_WHAT YOU HAVE TO DO_:
Present each line of the data below as a row of a Markdown table with the columns Row and Line, numbering the rows in order and omitting blank lines.

_INFORMATION GIVEN_:

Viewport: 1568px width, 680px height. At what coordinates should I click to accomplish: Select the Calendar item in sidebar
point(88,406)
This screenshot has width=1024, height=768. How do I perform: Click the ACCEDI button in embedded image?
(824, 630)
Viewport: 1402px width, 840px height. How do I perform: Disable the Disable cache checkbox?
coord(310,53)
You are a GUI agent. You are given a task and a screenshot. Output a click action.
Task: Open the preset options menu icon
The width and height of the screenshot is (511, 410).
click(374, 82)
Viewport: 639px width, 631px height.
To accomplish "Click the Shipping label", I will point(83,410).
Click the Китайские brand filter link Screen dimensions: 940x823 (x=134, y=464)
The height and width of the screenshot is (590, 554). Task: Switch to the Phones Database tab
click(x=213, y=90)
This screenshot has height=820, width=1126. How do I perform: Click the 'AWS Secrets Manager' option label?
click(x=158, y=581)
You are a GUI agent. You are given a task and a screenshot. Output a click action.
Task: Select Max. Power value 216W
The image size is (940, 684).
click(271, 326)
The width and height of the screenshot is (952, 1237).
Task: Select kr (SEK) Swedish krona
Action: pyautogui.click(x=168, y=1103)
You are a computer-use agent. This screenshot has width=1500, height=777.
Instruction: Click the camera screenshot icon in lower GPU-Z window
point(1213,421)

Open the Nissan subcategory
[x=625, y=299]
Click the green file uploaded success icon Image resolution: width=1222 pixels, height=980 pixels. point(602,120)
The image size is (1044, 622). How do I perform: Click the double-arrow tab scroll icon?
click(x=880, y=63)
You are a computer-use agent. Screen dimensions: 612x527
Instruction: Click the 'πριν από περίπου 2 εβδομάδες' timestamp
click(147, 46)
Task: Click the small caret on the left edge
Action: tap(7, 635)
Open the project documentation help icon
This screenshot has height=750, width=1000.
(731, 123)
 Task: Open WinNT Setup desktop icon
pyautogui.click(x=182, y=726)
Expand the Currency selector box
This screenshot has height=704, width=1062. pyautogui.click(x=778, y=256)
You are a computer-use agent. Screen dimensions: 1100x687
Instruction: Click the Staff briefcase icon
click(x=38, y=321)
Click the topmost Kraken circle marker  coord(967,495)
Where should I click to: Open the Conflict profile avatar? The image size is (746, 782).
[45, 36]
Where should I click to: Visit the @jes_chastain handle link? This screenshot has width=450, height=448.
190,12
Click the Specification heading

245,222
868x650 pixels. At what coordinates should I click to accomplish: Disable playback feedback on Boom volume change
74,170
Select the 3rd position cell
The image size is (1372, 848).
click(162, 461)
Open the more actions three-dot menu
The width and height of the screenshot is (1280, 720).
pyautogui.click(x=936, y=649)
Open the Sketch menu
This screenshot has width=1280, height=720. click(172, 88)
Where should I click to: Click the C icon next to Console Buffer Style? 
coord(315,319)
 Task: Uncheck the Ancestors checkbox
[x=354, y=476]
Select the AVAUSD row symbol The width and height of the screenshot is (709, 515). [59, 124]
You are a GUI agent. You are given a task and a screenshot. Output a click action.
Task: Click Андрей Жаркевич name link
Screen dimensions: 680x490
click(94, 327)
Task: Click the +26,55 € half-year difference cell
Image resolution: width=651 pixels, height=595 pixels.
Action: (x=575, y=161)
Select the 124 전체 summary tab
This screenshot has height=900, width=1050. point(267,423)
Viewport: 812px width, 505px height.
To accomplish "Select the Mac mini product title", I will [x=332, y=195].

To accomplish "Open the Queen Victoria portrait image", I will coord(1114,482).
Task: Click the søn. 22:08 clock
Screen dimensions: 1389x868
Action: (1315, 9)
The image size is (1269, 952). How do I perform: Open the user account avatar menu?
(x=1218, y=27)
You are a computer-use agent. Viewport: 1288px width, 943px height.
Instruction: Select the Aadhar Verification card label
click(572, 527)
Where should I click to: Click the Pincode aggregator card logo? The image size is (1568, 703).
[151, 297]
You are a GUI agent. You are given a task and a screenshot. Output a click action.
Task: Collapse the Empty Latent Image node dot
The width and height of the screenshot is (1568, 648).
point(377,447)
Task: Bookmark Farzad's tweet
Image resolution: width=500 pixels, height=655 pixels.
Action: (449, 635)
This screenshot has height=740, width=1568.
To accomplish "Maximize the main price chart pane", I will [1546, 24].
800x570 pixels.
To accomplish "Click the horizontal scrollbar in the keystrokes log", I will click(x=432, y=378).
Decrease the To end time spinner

_FULL SOLUTION_:
| Row | Line |
|---|---|
| 1 | Viewport: 1568px width, 680px height. At what coordinates should I click to accomplish: Select the Calendar item in sidebar |
| 2 | point(88,406) |
| 3 | This screenshot has width=1024, height=768. How do I perform: Click the ACCEDI button in embedded image? |
| 4 | (824, 630) |
| 5 | Viewport: 1402px width, 840px height. How do I perform: Disable the Disable cache checkbox? |
| 6 | coord(310,53) |
| 7 | You are a GUI agent. You are given a task and a screenshot. Output a click action. |
| 8 | Task: Open the preset options menu icon |
| 9 | The width and height of the screenshot is (511, 410). |
| 10 | click(374, 82) |
| 11 | Viewport: 639px width, 631px height. |
| 12 | To accomplish "Click the Shipping label", I will point(83,410). |
| 13 | Click the Китайские brand filter link Screen dimensions: 940x823 (x=134, y=464) |
| 14 | The height and width of the screenshot is (590, 554). Task: Switch to the Phones Database tab |
| 15 | click(x=213, y=90) |
| 16 | This screenshot has height=820, width=1126. How do I perform: Click the 'AWS Secrets Manager' option label? |
| 17 | click(x=158, y=581) |
| 18 | You are a GUI agent. You are given a task and a screenshot. Output a click action. |
| 19 | Task: Select Max. Power value 216W |
| 20 | The image size is (940, 684). |
| 21 | click(271, 326) |
| 22 | The width and height of the screenshot is (952, 1237). |
| 23 | Task: Select kr (SEK) Swedish krona |
| 24 | Action: pyautogui.click(x=168, y=1103) |
| 25 | You are a computer-use agent. This screenshot has width=1500, height=777. |
| 26 | Instruction: Click the camera screenshot icon in lower GPU-Z window |
| 27 | point(1213,421) |
| 28 | Open the Nissan subcategory |
| 29 | [x=625, y=299] |
| 30 | Click the green file uploaded success icon Image resolution: width=1222 pixels, height=980 pixels. point(602,120) |
| 31 | The image size is (1044, 622). How do I perform: Click the double-arrow tab scroll icon? |
| 32 | click(x=880, y=63) |
| 33 | You are a computer-use agent. Screen dimensions: 612x527 |
| 34 | Instruction: Click the 'πριν από περίπου 2 εβδομάδες' timestamp |
| 35 | click(147, 46) |
| 36 | Task: Click the small caret on the left edge |
| 37 | Action: tap(7, 635) |
| 38 | Open the project documentation help icon |
| 39 | This screenshot has height=750, width=1000. |
| 40 | (731, 123) |
| 41 |  Task: Open WinNT Setup desktop icon |
| 42 | pyautogui.click(x=182, y=726) |
| 43 | Expand the Currency selector box |
| 44 | This screenshot has height=704, width=1062. pyautogui.click(x=778, y=256) |
| 45 | You are a computer-use agent. Screen dimensions: 1100x687 |
| 46 | Instruction: Click the Staff briefcase icon |
| 47 | click(x=38, y=321) |
| 48 | Click the topmost Kraken circle marker  coord(967,495) |
| 49 | Where should I click to: Open the Conflict profile avatar? The image size is (746, 782). |
| 50 | [45, 36] |
| 51 | Where should I click to: Visit the @jes_chastain handle link? This screenshot has width=450, height=448. |
| 52 | 190,12 |
| 53 | Click the Specification heading |
| 54 | 245,222 |
| 55 | 868x650 pixels. At what coordinates should I click to accomplish: Disable playback feedback on Boom volume change |
| 56 | 74,170 |
| 57 | Select the 3rd position cell |
| 58 | The image size is (1372, 848). |
| 59 | click(162, 461) |
| 60 | Open the more actions three-dot menu |
| 61 | The width and height of the screenshot is (1280, 720). |
| 62 | pyautogui.click(x=936, y=649) |
| 63 | Open the Sketch menu |
| 64 | This screenshot has width=1280, height=720. click(172, 88) |
| 65 | Where should I click to: Click the C icon next to Console Buffer Style?  |
| 66 | coord(315,319) |
| 67 |  Task: Uncheck the Ancestors checkbox |
| 68 | [x=354, y=476] |
| 69 | Select the AVAUSD row symbol The width and height of the screenshot is (709, 515). [59, 124] |
| 70 | You are a GUI agent. You are given a task and a screenshot. Output a click action. |
| 71 | Task: Click Андрей Жаркевич name link |
| 72 | Screen dimensions: 680x490 |
| 73 | click(94, 327) |
| 74 | Task: Click the +26,55 € half-year difference cell |
| 75 | Image resolution: width=651 pixels, height=595 pixels. |
| 76 | Action: (x=575, y=161) |
| 77 | Select the 124 전체 summary tab |
| 78 | This screenshot has height=900, width=1050. point(267,423) |
| 79 | Viewport: 812px width, 505px height. |
| 80 | To accomplish "Select the Mac mini product title", I will [x=332, y=195]. |
| 81 | To accomplish "Open the Queen Victoria portrait image", I will coord(1114,482). |
| 82 | Task: Click the søn. 22:08 clock |
| 83 | Screen dimensions: 1389x868 |
| 84 | Action: (1315, 9) |
| 85 | The image size is (1269, 952). How do I perform: Open the user account avatar menu? |
| 86 | (x=1218, y=27) |
| 87 | You are a computer-use agent. Viewport: 1288px width, 943px height. |
| 88 | Instruction: Select the Aadhar Verification card label |
| 89 | click(572, 527) |
| 90 | Where should I click to: Click the Pincode aggregator card logo? The image size is (1568, 703). |
| 91 | [151, 297] |
| 92 | You are a GUI agent. You are given a task and a screenshot. Output a click action. |
| 93 | Task: Collapse the Empty Latent Image node dot |
| 94 | The width and height of the screenshot is (1568, 648). |
| 95 | point(377,447) |
| 96 | Task: Bookmark Farzad's tweet |
| 97 | Image resolution: width=500 pixels, height=655 pixels. |
| 98 | Action: (449, 635) |
| 99 | This screenshot has height=740, width=1568. |
| 100 | To accomplish "Maximize the main price chart pane", I will [1546, 24]. |
| 101 | 800x570 pixels. |
| 102 | To accomplish "Click the horizontal scrollbar in the keystrokes log", I will click(x=432, y=378). |
| 103 | Decrease the To end time spinner |